Work order >> Pictures left aside, return the lines below exactly, from the one with "Toggle comment visibility eye icon" to the end, including both ends.

Entries taken from a collection
—————

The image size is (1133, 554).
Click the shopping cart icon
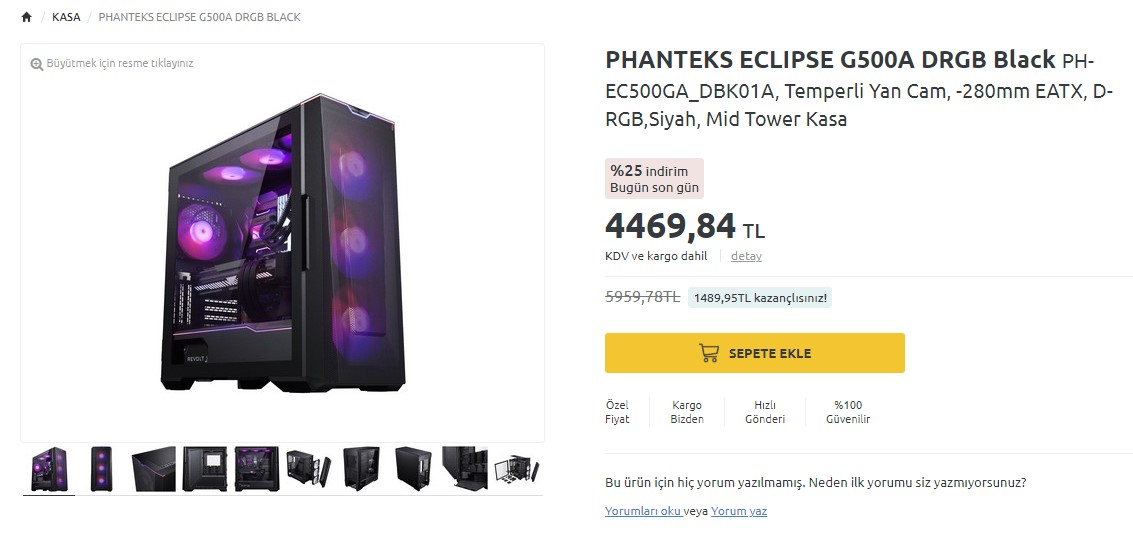tap(709, 353)
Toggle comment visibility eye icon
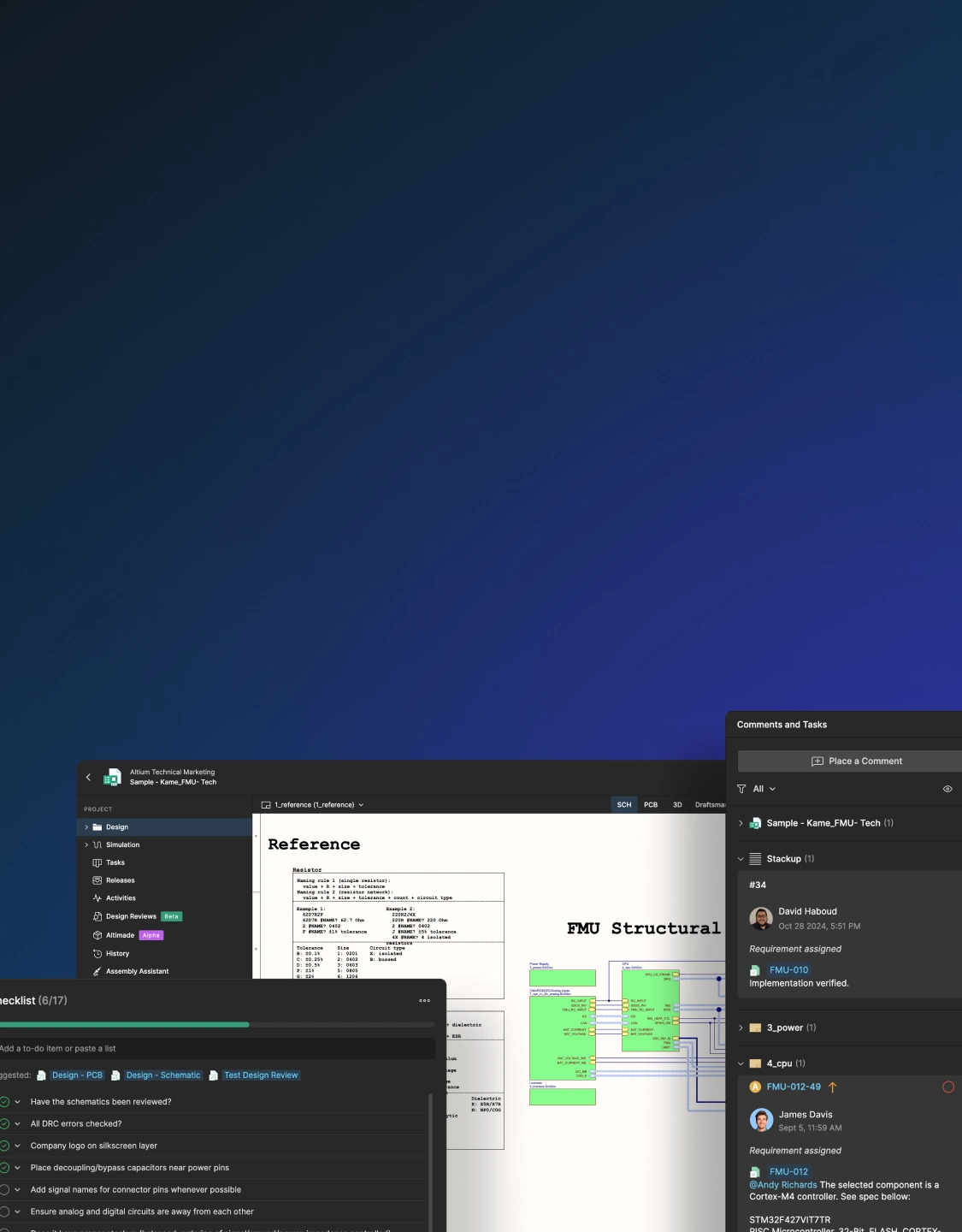Viewport: 962px width, 1232px height. (947, 789)
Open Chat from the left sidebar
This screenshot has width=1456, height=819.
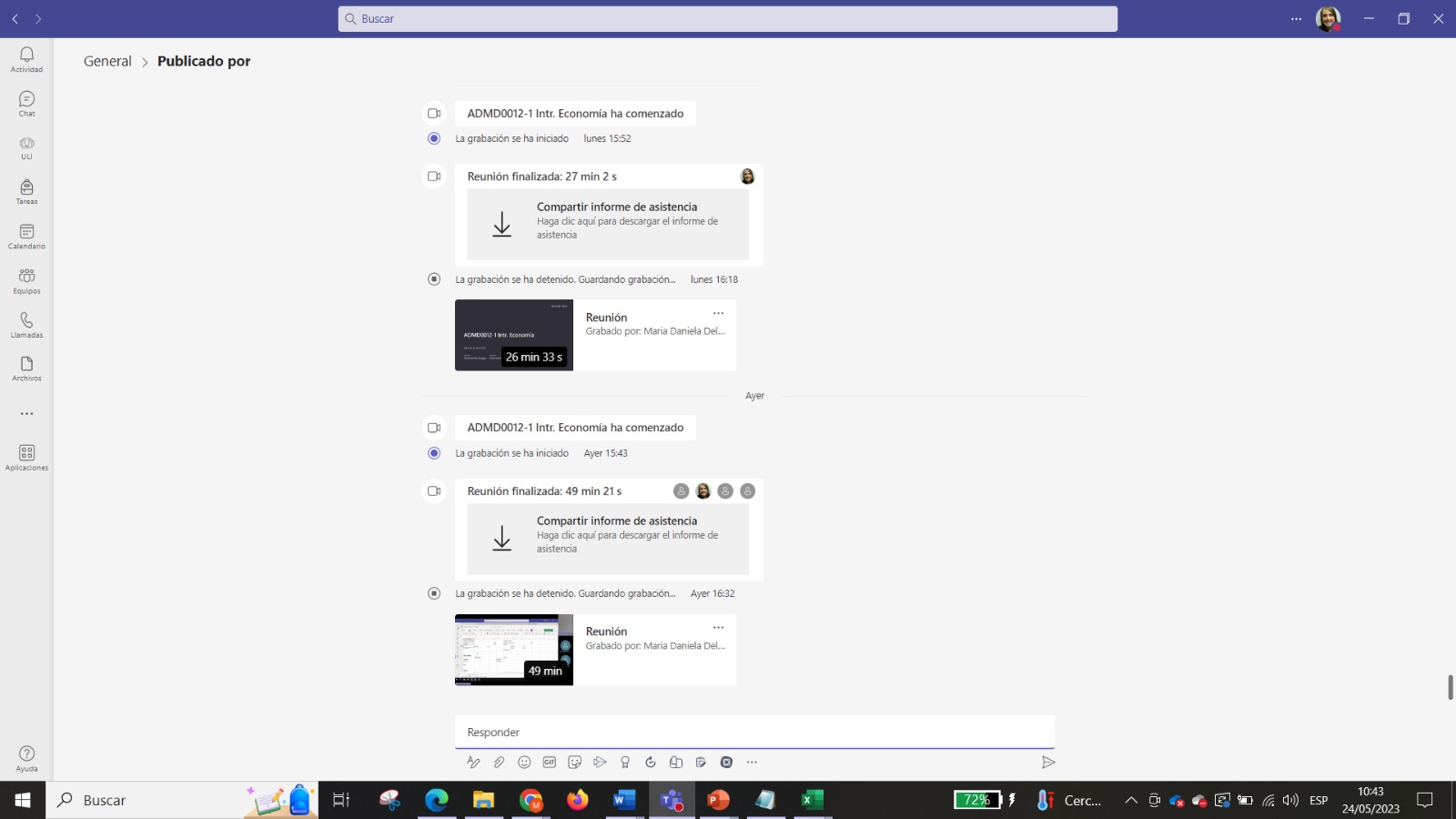(x=26, y=104)
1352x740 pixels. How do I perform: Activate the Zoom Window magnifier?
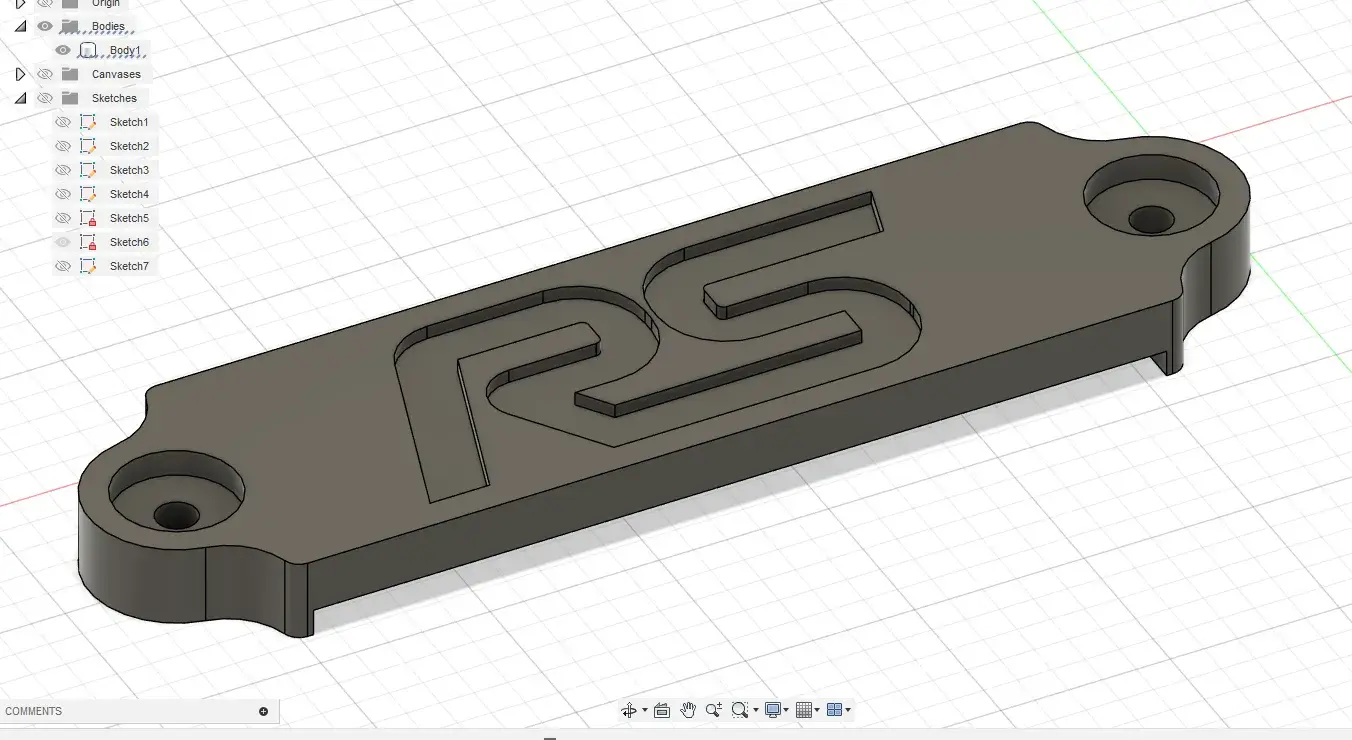[739, 710]
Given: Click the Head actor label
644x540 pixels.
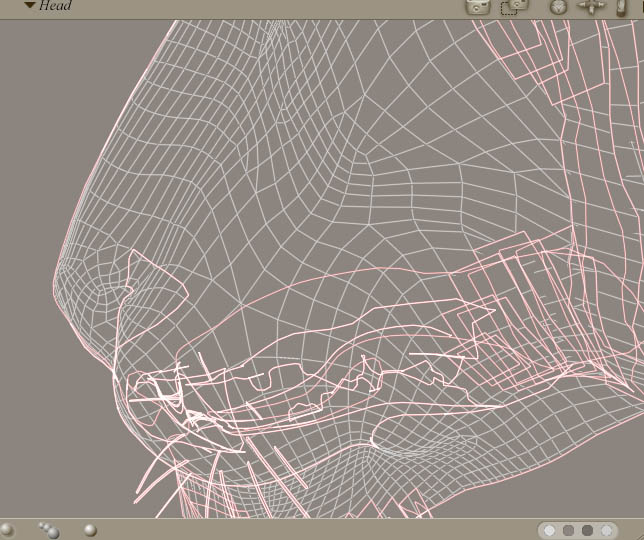Looking at the screenshot, I should tap(55, 5).
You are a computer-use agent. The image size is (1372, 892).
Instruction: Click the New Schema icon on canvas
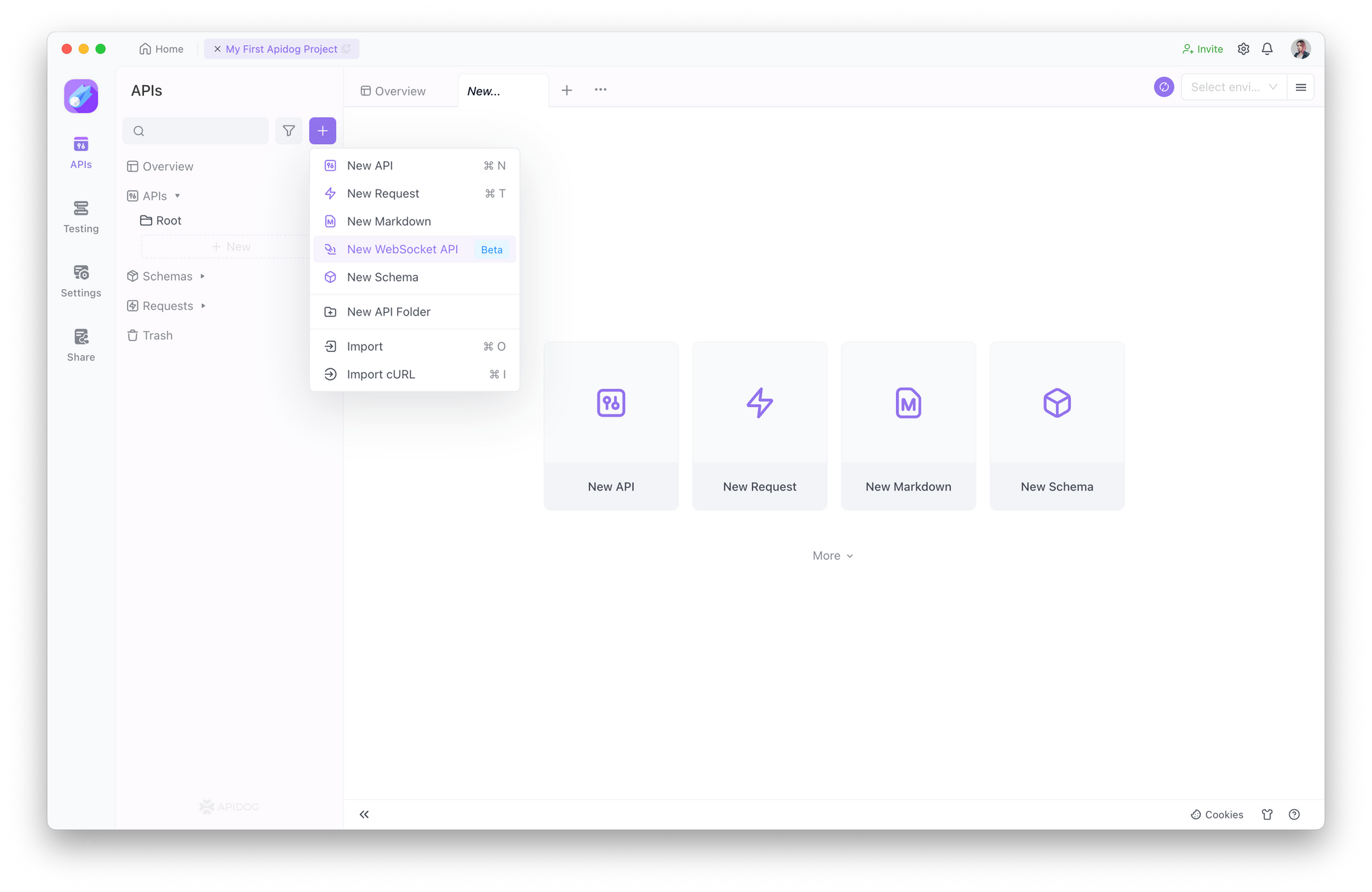1056,402
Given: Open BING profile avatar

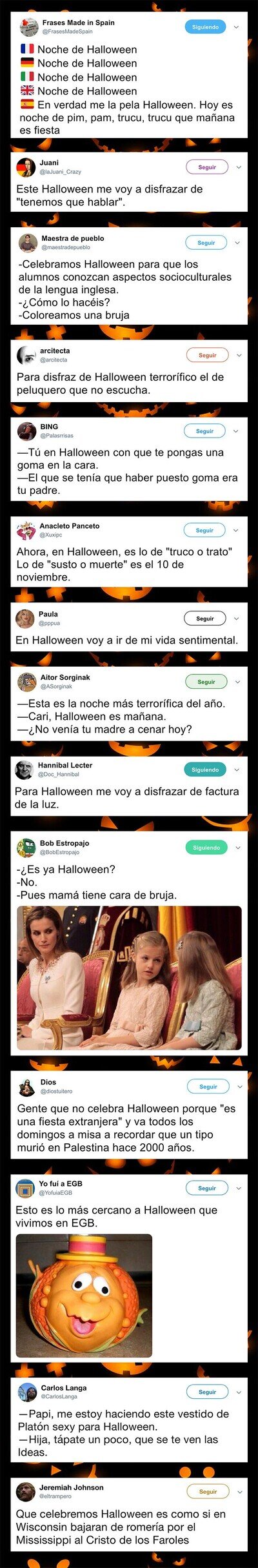Looking at the screenshot, I should [x=27, y=431].
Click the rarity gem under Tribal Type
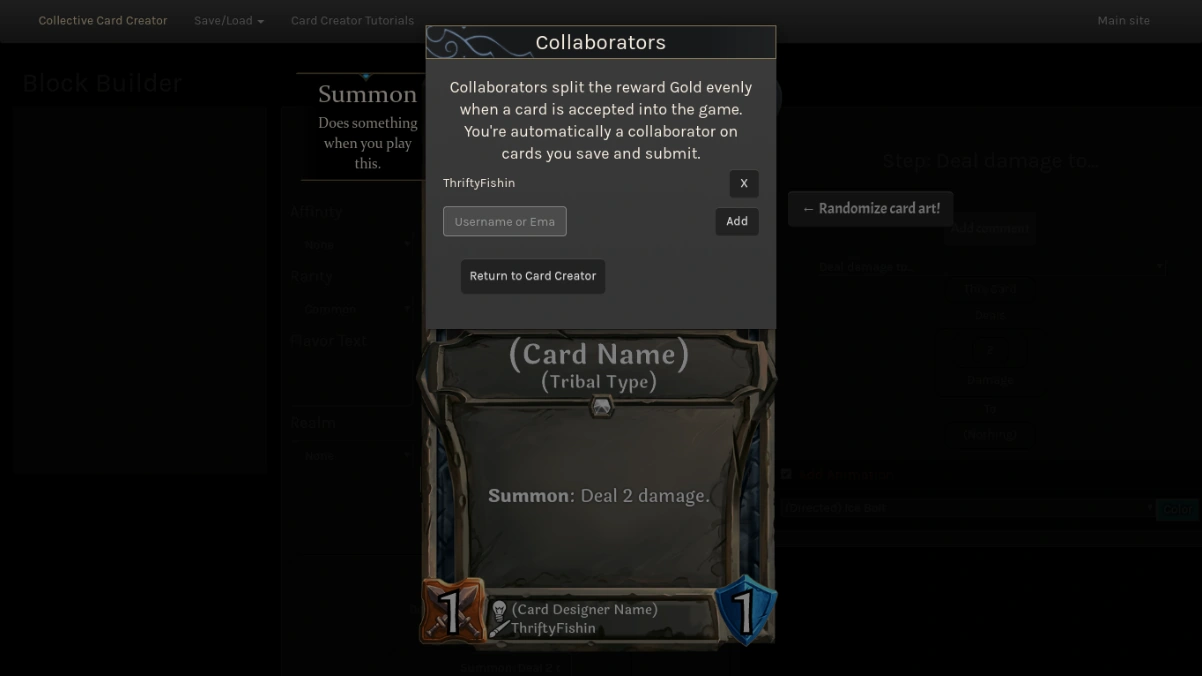1202x676 pixels. (x=601, y=407)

—————

Response area >>
Toggle comment visibility eye icon
Viewport: 962px width, 1232px height. (947, 789)
Open Chat from the left sidebar
This screenshot has width=1456, height=819.
(x=26, y=104)
1352x740 pixels. How do I perform: Activate the Zoom Window magnifier?
[739, 710]
Given: Click the Head actor label
644x540 pixels.
Looking at the screenshot, I should tap(55, 5).
You are a computer-use agent. The image size is (1372, 892).
Instruction: Click the New Schema icon on canvas
1056,402
Given: Open BING profile avatar

Looking at the screenshot, I should [x=27, y=431].
Click the rarity gem under Tribal Type
1202x676 pixels. (x=601, y=407)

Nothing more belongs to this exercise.